Raw records →

——————

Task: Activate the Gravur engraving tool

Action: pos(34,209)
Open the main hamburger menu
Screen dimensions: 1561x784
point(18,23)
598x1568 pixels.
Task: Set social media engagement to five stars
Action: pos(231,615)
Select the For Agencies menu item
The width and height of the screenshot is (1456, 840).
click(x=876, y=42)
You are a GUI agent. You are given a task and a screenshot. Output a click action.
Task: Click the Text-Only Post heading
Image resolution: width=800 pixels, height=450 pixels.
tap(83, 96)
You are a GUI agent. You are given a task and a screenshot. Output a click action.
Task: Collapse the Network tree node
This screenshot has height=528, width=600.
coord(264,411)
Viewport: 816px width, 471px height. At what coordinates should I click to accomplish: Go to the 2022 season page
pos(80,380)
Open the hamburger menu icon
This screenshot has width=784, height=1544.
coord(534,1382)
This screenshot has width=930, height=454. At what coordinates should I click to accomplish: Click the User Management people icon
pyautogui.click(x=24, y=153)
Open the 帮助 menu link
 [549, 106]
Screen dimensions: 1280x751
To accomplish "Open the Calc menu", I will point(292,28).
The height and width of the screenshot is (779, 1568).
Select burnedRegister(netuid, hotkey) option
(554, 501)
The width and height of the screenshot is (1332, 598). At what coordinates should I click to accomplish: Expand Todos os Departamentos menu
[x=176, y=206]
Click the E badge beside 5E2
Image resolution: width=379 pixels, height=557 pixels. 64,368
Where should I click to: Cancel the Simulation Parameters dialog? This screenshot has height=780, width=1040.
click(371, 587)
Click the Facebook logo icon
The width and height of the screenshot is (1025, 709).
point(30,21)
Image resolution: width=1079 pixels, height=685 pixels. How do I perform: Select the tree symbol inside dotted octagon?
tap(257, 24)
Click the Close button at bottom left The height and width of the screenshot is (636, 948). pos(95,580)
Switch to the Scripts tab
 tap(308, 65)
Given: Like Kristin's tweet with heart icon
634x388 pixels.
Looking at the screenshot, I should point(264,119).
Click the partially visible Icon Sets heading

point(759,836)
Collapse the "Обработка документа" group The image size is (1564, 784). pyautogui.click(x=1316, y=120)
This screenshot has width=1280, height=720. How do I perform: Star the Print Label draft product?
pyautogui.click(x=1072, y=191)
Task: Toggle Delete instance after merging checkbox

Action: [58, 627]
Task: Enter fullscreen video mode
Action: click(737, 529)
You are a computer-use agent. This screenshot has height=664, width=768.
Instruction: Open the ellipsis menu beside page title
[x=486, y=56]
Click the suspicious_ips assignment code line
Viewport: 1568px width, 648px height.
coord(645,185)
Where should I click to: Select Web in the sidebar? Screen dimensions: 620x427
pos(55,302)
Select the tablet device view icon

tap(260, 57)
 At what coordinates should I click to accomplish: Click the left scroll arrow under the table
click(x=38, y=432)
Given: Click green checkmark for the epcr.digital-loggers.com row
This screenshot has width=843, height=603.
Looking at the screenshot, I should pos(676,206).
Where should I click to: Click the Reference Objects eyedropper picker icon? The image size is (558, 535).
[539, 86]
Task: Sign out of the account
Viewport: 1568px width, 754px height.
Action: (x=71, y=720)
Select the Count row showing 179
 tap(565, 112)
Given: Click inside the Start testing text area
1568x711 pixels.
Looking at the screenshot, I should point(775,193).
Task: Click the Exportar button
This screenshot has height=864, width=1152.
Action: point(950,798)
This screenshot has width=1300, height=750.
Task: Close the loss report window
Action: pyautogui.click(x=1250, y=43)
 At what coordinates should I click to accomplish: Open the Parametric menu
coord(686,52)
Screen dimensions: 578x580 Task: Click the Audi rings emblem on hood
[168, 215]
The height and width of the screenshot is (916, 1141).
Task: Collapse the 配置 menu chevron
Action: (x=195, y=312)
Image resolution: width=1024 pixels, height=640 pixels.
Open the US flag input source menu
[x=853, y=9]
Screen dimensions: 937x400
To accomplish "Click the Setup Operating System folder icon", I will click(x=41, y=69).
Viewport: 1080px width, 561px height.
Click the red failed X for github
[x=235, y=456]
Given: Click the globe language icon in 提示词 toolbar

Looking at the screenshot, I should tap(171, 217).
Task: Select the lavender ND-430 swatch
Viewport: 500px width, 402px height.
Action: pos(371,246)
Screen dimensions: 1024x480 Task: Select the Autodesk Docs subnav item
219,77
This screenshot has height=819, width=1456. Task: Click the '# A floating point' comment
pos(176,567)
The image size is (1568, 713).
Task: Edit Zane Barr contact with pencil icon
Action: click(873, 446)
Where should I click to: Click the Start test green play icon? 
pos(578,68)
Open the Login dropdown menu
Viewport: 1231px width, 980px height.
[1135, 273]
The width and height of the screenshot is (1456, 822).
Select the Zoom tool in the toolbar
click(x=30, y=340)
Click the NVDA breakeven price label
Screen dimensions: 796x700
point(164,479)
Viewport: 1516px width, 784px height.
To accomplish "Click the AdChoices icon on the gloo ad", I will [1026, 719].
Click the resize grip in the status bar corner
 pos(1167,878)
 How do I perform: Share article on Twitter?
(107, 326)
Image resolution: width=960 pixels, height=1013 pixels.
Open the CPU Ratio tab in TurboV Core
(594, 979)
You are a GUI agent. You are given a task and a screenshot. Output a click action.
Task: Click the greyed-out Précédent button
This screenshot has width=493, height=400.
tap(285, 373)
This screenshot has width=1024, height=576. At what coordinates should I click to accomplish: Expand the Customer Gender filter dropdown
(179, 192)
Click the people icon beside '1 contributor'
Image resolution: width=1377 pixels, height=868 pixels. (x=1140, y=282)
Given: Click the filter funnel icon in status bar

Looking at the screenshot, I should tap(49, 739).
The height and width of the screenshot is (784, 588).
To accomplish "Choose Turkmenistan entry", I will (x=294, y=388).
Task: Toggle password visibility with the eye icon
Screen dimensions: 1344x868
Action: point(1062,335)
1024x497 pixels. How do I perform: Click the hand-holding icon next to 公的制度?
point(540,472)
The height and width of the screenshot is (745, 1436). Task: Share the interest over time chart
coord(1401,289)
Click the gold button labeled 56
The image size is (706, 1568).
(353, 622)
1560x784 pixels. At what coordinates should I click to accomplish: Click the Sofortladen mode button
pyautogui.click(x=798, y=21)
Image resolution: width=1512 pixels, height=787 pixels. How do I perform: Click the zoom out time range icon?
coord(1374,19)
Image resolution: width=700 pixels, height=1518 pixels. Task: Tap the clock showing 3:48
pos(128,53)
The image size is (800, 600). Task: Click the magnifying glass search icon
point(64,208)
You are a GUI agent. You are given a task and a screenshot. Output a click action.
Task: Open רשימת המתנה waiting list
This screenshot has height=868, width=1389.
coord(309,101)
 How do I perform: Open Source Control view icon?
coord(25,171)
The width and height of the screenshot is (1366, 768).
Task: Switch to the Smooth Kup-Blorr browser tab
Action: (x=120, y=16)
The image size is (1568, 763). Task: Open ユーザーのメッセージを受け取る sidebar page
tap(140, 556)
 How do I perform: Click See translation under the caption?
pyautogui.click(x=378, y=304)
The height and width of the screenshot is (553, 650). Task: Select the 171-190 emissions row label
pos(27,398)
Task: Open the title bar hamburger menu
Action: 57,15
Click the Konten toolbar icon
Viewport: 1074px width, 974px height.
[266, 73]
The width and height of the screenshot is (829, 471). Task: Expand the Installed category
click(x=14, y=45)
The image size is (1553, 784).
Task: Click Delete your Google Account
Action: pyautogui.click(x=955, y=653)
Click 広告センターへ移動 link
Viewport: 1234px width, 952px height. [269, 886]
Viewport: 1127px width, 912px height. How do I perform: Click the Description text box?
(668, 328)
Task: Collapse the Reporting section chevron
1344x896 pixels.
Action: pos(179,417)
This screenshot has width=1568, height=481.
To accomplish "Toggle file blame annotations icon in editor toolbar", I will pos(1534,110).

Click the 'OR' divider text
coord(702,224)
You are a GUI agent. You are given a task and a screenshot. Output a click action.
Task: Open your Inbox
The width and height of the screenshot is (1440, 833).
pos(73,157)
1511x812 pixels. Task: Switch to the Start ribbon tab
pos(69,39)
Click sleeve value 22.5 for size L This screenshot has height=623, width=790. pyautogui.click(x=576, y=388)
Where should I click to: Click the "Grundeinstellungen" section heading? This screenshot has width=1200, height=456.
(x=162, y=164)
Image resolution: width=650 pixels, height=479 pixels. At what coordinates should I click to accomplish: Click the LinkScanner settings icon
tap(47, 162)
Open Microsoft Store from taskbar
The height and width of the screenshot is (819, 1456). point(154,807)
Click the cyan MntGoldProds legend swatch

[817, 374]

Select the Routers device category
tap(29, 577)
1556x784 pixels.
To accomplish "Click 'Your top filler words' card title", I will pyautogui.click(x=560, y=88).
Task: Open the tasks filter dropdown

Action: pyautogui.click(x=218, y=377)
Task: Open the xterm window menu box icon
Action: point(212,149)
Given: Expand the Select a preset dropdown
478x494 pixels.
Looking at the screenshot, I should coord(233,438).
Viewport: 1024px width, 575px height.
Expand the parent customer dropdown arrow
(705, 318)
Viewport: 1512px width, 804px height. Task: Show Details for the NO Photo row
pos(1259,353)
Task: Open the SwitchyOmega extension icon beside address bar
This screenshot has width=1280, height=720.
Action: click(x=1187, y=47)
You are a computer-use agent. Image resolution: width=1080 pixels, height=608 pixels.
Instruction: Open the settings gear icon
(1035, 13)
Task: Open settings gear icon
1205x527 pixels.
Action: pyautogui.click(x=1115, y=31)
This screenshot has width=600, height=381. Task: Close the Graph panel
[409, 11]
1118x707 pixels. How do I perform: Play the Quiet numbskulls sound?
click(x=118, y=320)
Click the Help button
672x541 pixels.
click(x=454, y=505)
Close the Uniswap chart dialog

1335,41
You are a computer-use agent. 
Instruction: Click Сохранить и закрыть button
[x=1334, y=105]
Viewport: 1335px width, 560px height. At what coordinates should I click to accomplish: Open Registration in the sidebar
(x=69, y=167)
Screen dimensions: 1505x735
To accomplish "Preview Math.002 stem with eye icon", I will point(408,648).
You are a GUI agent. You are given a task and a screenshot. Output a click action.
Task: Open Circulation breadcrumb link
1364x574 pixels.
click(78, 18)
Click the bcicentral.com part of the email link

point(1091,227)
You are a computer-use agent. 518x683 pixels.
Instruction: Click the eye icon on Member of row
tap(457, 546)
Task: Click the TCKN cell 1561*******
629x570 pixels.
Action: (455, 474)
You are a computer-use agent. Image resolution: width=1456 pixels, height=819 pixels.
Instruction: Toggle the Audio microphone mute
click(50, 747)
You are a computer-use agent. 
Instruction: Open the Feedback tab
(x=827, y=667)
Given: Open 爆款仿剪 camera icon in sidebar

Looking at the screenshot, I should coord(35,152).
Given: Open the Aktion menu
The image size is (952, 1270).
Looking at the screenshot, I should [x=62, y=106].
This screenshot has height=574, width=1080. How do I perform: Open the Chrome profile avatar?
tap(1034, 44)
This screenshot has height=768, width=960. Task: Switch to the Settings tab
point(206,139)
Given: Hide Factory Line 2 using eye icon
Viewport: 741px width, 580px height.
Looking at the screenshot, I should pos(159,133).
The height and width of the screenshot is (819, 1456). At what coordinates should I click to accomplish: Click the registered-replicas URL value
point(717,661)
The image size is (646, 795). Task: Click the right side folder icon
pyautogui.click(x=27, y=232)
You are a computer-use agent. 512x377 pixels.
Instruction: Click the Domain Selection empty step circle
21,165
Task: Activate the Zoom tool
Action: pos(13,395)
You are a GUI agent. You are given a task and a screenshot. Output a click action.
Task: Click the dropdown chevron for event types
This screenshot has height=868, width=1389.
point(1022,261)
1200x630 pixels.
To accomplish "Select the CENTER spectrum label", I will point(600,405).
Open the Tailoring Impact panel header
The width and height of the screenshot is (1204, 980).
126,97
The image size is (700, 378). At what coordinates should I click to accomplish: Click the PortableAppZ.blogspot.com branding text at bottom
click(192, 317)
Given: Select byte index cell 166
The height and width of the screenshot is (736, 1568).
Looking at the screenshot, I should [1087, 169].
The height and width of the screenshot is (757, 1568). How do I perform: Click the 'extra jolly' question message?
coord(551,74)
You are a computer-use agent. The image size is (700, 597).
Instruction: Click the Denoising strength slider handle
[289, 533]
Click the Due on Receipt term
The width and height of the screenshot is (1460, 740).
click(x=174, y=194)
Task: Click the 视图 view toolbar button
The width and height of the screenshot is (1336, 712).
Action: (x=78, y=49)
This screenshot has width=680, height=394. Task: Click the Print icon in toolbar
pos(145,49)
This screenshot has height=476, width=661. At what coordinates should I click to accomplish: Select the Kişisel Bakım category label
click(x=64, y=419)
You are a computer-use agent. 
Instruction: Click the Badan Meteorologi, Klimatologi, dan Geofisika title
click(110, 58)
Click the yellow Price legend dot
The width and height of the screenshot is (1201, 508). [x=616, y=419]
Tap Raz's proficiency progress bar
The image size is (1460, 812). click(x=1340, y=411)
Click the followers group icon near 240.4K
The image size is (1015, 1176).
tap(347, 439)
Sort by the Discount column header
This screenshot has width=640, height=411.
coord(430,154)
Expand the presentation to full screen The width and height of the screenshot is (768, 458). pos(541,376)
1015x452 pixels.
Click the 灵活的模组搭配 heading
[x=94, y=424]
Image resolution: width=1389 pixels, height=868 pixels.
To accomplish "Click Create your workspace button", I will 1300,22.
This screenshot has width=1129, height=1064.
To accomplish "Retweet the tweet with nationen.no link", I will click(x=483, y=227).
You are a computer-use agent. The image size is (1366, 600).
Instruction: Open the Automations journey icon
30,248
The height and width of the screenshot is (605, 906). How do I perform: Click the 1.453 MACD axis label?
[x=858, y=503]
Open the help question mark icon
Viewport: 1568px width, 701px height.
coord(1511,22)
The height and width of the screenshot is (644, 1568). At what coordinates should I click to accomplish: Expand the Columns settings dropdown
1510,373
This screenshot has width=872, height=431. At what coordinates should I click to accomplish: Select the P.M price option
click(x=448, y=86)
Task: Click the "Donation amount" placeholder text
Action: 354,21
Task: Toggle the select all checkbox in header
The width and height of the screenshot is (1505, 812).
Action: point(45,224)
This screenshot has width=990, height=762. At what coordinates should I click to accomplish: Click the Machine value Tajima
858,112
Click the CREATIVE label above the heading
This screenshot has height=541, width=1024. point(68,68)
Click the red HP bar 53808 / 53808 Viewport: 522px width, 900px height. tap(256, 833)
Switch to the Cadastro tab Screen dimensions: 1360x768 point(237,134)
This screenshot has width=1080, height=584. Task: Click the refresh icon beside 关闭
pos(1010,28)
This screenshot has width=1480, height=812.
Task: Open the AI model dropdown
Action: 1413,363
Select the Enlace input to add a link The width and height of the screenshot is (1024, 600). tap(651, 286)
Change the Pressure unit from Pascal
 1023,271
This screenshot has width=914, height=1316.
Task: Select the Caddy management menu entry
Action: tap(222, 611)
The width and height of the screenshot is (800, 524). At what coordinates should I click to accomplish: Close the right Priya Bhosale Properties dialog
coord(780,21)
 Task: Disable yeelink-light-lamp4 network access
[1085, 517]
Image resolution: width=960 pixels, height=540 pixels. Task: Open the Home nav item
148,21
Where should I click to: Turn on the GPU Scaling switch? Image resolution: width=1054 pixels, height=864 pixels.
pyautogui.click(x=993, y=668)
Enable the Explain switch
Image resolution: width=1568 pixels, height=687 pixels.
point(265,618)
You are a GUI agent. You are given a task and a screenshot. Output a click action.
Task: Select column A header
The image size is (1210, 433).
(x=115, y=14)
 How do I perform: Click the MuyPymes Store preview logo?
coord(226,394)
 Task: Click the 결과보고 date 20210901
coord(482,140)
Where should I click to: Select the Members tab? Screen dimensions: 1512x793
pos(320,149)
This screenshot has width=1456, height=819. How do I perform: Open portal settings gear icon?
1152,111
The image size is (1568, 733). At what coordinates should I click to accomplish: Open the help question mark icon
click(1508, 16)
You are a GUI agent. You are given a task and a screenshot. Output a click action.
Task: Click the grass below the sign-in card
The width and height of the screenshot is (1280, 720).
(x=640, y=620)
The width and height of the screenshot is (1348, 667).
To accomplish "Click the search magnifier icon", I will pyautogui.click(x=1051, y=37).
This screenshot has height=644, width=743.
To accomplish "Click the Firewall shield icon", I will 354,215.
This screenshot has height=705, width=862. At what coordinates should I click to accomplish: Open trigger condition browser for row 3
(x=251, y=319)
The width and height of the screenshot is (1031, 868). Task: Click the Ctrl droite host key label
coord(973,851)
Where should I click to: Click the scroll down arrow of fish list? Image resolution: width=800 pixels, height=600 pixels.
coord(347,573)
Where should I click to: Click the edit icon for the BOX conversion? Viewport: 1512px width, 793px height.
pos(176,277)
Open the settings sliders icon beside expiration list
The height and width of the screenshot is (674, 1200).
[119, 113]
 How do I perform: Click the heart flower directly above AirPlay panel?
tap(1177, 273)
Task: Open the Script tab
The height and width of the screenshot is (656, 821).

——————

TASK → Recast the entries as a JSON list of strings, one string per line with blank lines skipped, starting at the line containing "This screenshot has height=819, width=1456." and ending at the line containing "pos(578,68)", both included.

TASK RESPONSE →
[
  "This screenshot has height=819, width=1456. Task: Click the '# A floating point' comment",
  "pos(176,567)",
  "The image size is (1568, 713).",
  "Task: Edit Zane Barr contact with pencil icon",
  "Action: click(873, 446)",
  "Where should I click to: Click the Start test green play icon? ",
  "pos(578,68)"
]